Recorded data
· · · ·
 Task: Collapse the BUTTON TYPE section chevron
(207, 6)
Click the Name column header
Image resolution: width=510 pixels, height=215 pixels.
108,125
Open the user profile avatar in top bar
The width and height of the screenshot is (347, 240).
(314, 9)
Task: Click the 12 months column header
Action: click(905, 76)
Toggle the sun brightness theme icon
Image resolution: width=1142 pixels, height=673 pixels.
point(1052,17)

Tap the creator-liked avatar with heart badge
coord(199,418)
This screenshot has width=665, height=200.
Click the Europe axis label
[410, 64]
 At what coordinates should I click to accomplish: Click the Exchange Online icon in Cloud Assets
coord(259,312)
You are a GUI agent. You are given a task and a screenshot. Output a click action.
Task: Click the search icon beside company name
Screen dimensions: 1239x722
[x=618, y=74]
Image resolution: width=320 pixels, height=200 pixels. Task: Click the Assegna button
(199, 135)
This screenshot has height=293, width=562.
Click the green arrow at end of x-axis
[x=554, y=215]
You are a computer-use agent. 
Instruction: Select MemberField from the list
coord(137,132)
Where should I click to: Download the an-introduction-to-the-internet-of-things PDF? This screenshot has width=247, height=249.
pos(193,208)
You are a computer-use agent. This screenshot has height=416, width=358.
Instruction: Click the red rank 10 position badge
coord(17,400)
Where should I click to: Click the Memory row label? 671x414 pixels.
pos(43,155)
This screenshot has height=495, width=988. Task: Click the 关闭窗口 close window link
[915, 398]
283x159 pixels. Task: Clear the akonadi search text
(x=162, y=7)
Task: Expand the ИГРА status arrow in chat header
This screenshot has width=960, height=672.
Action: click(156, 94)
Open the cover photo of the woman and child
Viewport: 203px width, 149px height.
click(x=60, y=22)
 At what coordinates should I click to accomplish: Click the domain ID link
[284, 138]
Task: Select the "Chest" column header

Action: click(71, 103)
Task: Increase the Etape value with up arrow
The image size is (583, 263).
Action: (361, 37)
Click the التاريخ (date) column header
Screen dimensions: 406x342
· · · ·
Task — Only the last part of the entries above is needed: please copy the line with "Task: Select the" and each line after it exactly.

Problem solution —
Task: Select the "Chest" column header

Action: click(71, 103)
Task: Increase the Etape value with up arrow
The image size is (583, 263).
Action: (361, 37)
Click the التاريخ (date) column header
Screen dimensions: 406x342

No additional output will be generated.